Spectacular, Eloise could now go and die in a bush.
“Do- do you?” Cressida continued. “Have a boyfriend? Or um, the other thing?”
The other thing. Eloise groaned internally. “I don’t have a girlfriend,” Eloise said. “I’m quite the raging lesbian,” she added, attempting to lighten the mood.
It seemed to work, and luckily Cressida didn’t act strangely around her after the announcement.
“It’s not for a lack of trying,” Cressida said. “My mother seems to set me up with a different guy each week.”
“Does she long for grandchildren or something?”
Cressida shook her head. “No, she thinks it would be good for my public persona. Relationships sell, they grow your following if you date someone of notoriety.”
“Following?”
“Oh, I’m a content creator,” Cressida said. “And a model. Whilst my follower stats don’t bother me, my mother is more of a… ‘you have to be the best of the best’ type. Nothing is ever enough with her.”

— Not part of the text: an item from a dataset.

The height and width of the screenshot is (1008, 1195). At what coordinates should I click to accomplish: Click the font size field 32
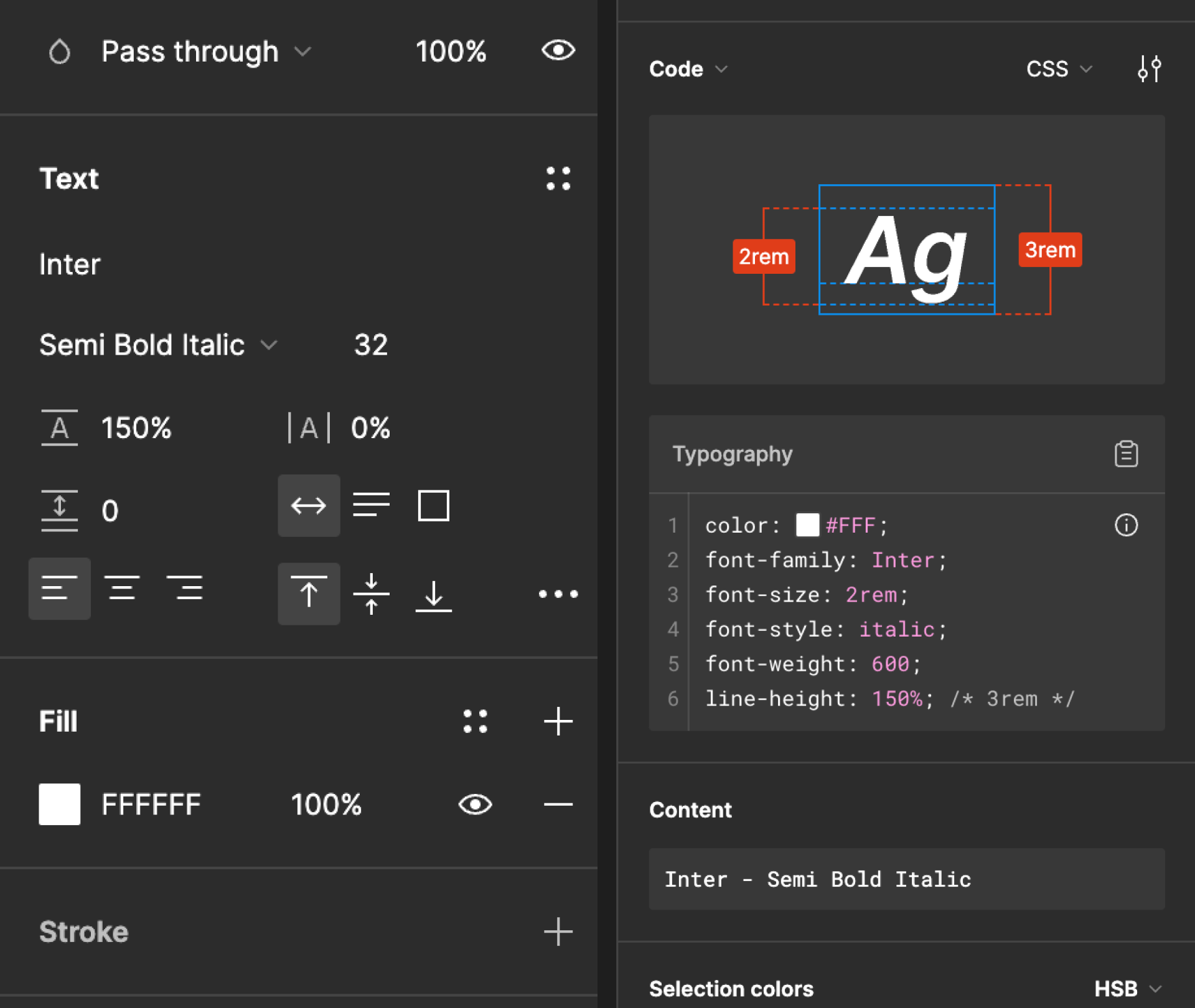tap(371, 345)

Her heart tightened as she looked at her. That made a great deal of sense. She was stunning and had this natural gravitation that seemed to draw everyone in. “I can understand the whole… not living up to family expectations thing.”
“What do you do?” Cressida asked.
“I’m an author.”
“That sounds rather impressive,” Cressida said.

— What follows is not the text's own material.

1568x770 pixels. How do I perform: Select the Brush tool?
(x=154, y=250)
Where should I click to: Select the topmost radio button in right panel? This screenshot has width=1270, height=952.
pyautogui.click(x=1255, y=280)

Eloise choked out a laugh. “Not to them. I come from...” She swallowed thickly. “A lot of my family work in sectors like law and science. Writing to them is seen more as a hobby than a line of work. Something to fill stray time with.”
“What do you write?”
Blushing, Eloise lifted the bedpost as Cressida tightened it in place. “Things. Um, romance. Fantasy. Anything that takes my fancy.”
“Are you good?”
“I suppose so.” Eloise had plenty of awards and she was a New York Times bestselling author. Yet if she addressed that there would only be more questions and then she would have to admit to the smutty literature she wrote on occasion. The District series was her most recent and was more porn than plot. She wrote it as a bit of fun, but oddly it had taken off with the popularity of Twilight.
It even had its own television series.
“Would you like some food after this?” Eloise offered. “I don’t think I can thank you enough, but food feels like a start.”

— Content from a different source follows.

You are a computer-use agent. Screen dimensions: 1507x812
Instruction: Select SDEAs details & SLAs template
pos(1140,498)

“Please, that would be lovely.”
Later as they sat there slurping on noodles Eloise laughed as Cressida ended up with peanut sauce splattered across her chin. “You have a little-”
“What? How bad is it,” Cressida said, trying to get it.
“Not quite, there,” Eloise said pointing.
“Did I get it?”
Eloise huffed and leaned closer, swiping away the stray chunk of peanut with her thumb. “All good,” she rasped, realising how close she was leaning in.
“Thank you,” Cressida replied, turning a little awkward in her company.
Chiding herself for her action, Eloise quickly moved back and cleared her throat. Of course that looked like a come-on.
“Sorry,” Eloise uttered, playing with her noodles as she dropped her chin.
But Cressida’s thumb found Eloise’s cheek moments later and wiped some sauce from it. “You had some too.”
“Thank you.” She felt her cheeks heating under Cressida’s intense stare.
“Perhaps we should sort the cabinets now.”
“You don’t have to help me assemble everything,” Eloise said.
“I don’t, but after you asked me which pointy thing you needed to tighten the screw, I know better than to trust you with a screwdriver,” Cressida replied in jest. “I still have much to teach you.”
“Where did you even learn this,” Eloise asked.
“Oh, I renovated a house before I moved here for my TikTok page. A few friends helped me decorate and fix up the place. I wouldn’t have moved but for now, I need to be in the city. People watched along and a lot offered advice and tips. I got pretty good at things.” She smiled. “If you ever need anyone to wallpaper for you…”
“I might just,” Eloise replied.
Eventually, Cressida left, and Eloise stared at her mess of an apartment feeling as if something were now missing.
She could not be attracted to her neighbour.